Release of the Wikipedia collection reader v.0.4
By Fabien Poulard on 03/04/2010, 13:39 - Sciences & Recherche - Permalink
Wikipedia is an incredible source of information, data and more generally of language acts (uses of language). It is a unique resource for researchers in natural language processing (NLP).
The MediaWiki UIMA Loader is a UIMA component, a collection reader to be more specific, that is able of making use of Wikipedia to build corpora. The 0.4 version is the first release publicly announced for this component.
For those who do not want to wait anymore :
- The jar package of the component (and its dependencies : mwdumper and wikimodel.wem)
- The sources of the component
Presentation of the component
The MediaWiki UIMA Loader is a collection reader aiming at loading data from a MediaWiki, especially Wikipedia and its derivative projects ...
The component is distributed under an Apache 2 license. You can then use it for academic or commercial purposes. In both cases, if the component is usefull to you, do not hesitate to tell me what you think, if you need new features or if you find bugs.
Contrary to several other projects, the component does not directly connect to Wikipedia webstie. Neither does it need a local mirror of the website in a local MediaWiki database. It works directly on the XML dumps, which has the following advantages :
- No repetitive access to MediaWiki projects servers, which preserves their bandwidth and computation capacities ;
- No need to deploy a database server and to import the dumps data into it (if you still want to do so, and speak french, here is a tutorial I wrote about this process. I can translate it if you ask) ;
- It limits the disk space necessary to store the informations by directly using the compressed dumps ;
- It limits the latency due to networks and SQL servers requests.
The features of this 0.4 version are the following :
- Loading from an XML dump, compressed or not ;
- Several filtering options (see below) concerning the pages and revisions to be loaded into the UIMA chain ;
- Interpretation of the wiki syntax and annotation of the Titles, Sections, Paragraphs and Links (cf. this bill for more informations, you still need to speak French).
Setup
Before setting up and using the component, it is necessary to have a UIMA environment set up. If this is not the case, visit this tutorial.
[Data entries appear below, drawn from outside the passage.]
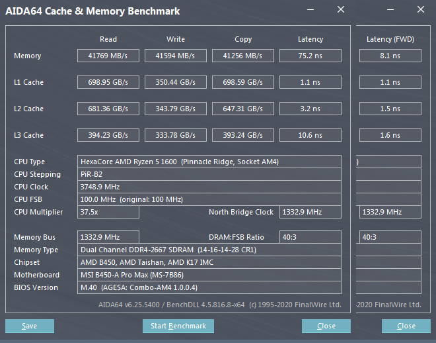Click Start Benchmark button
Screen dimensions: 436x343
click(x=178, y=326)
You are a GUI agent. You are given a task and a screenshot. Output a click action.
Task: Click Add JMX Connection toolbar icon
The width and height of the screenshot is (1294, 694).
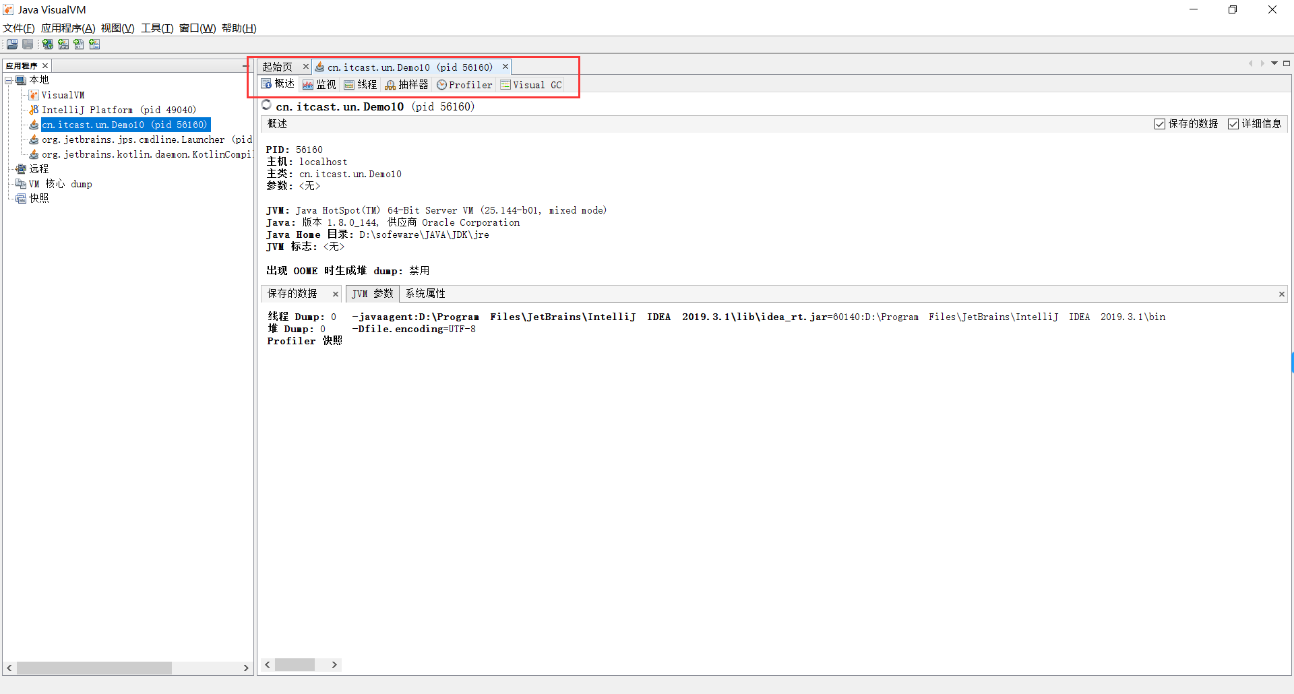point(63,44)
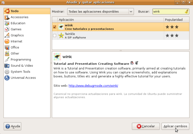Open the Ayuda help button
Viewport: 193px width, 134px height.
pyautogui.click(x=13, y=126)
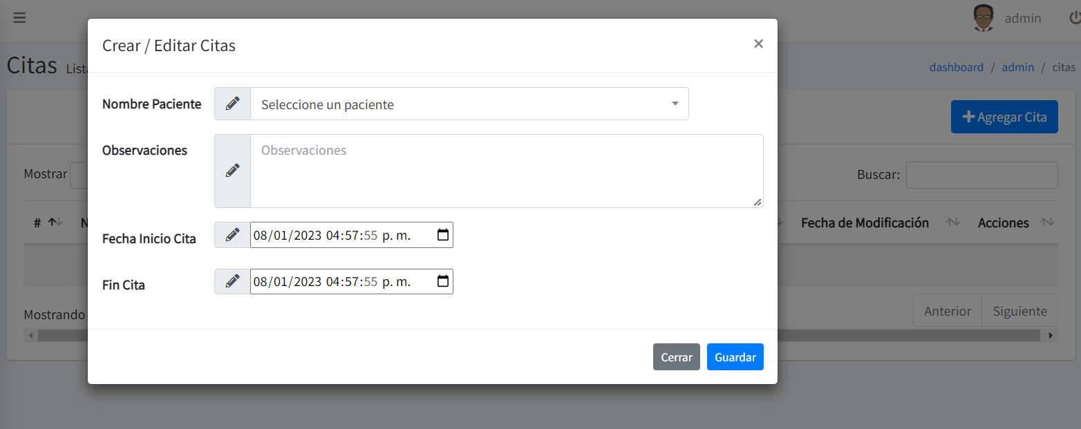
Task: Go to the dashboard breadcrumb link
Action: click(x=956, y=67)
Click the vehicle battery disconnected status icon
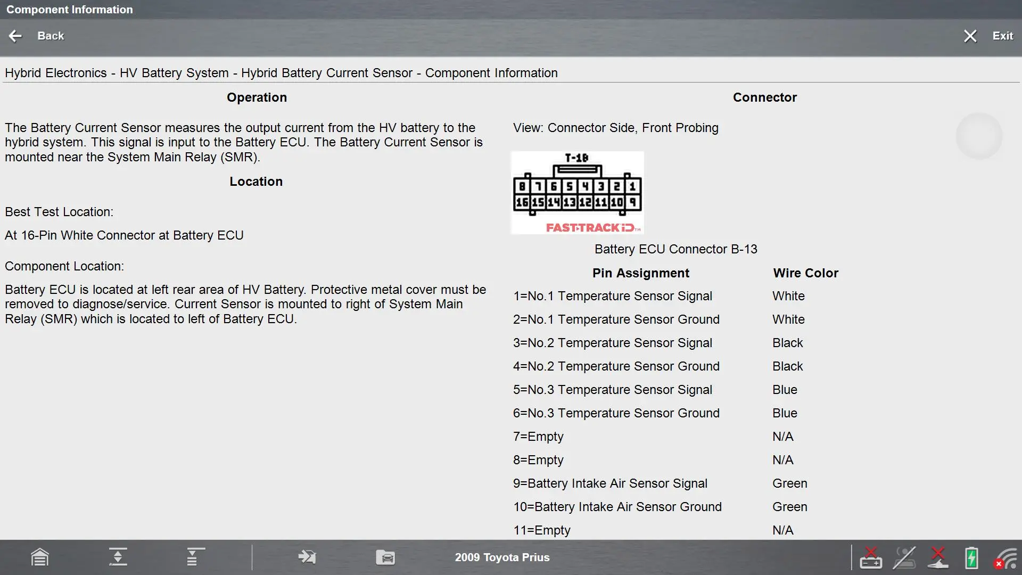 (x=871, y=557)
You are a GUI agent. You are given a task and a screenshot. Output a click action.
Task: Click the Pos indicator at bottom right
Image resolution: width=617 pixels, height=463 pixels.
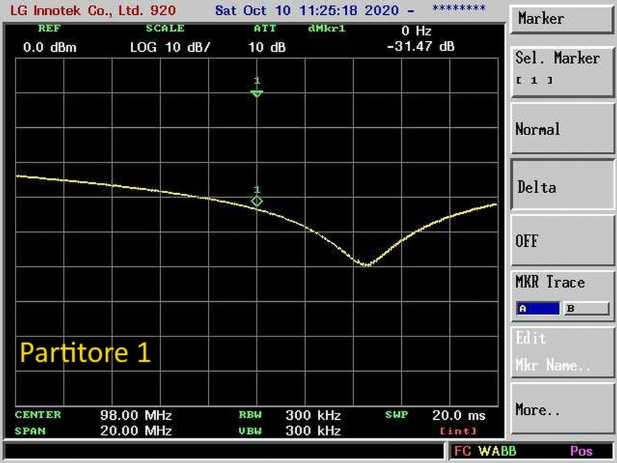click(x=581, y=451)
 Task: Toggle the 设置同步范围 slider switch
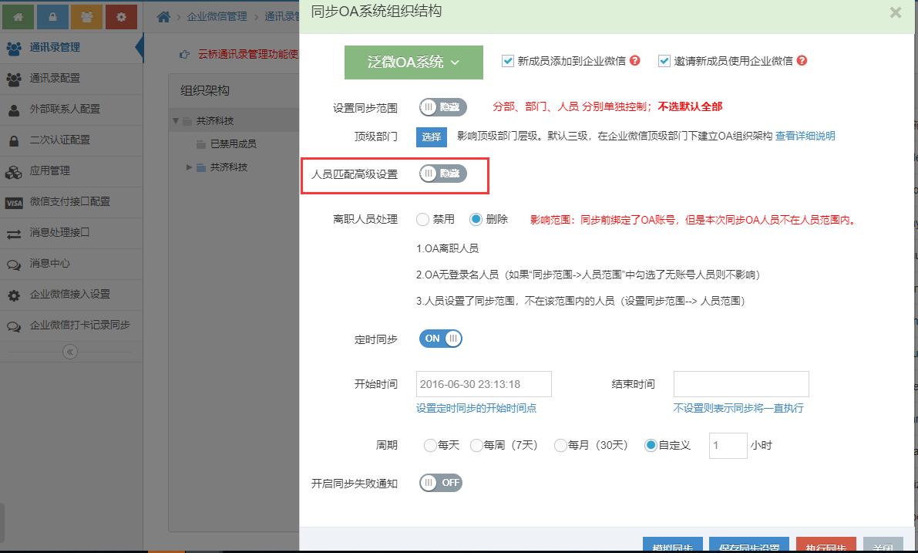(x=443, y=107)
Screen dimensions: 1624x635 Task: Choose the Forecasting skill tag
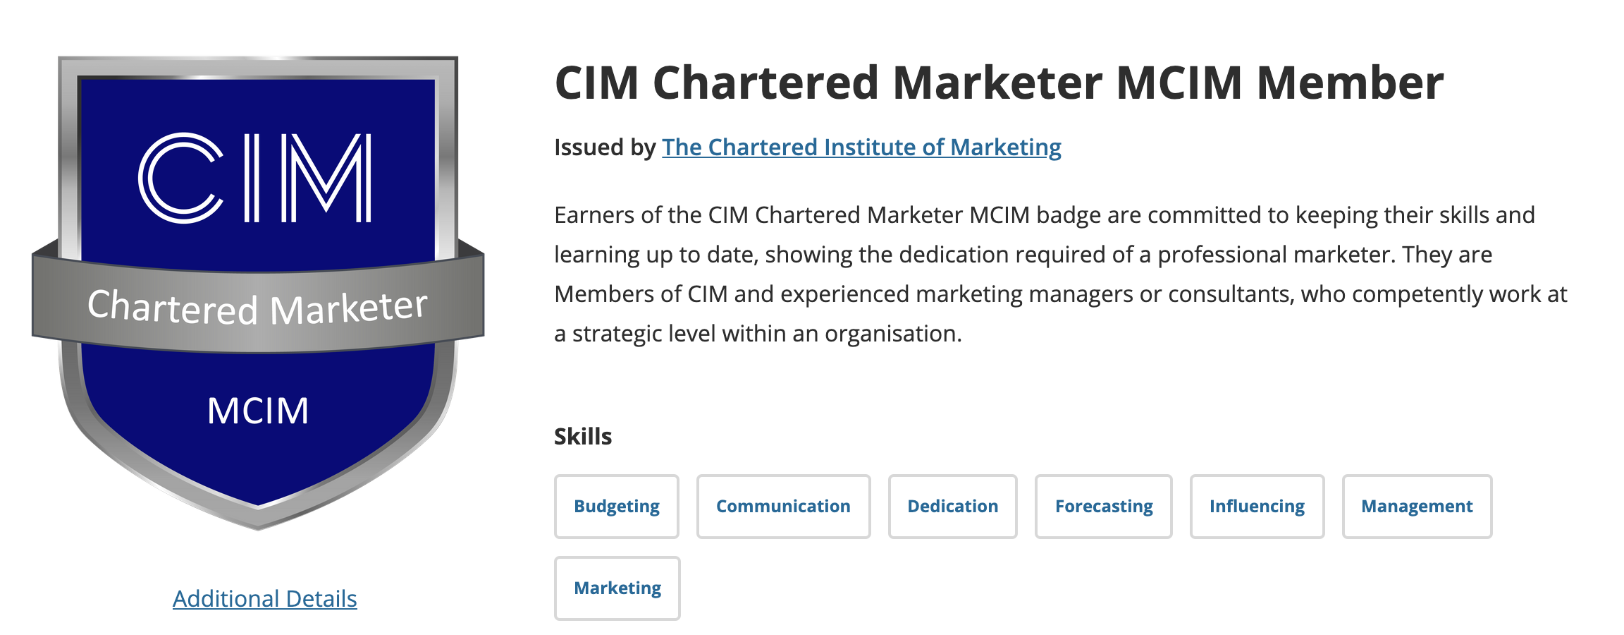click(1103, 507)
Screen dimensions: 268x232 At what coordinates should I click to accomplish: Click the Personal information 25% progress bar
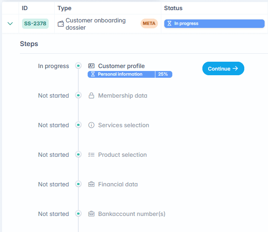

The simplest way is to download the component jar from the uima-fr download space, as well as the dependencies : mwdumper and wikimodel.wem.
If you would like to build the jar by yourself, you need to download the component sources, still in the uima-fr download space,and compile them with Maven :
$ tar -xzvf mediawiki-uima-loader-0.4.1.tar.gz ... $ cd mediawiki-uima-loader-0.4.1 $ mvn package ...
The jar package should be created into the target/ directory, the dependencies will have been downloaded into your local maven repository.
Use
You can use the component in any UIMA toolchain, the same way you use any other collection reader component. The following procedure is about the cpeGui, but it should be similar for the other tools of the same kind.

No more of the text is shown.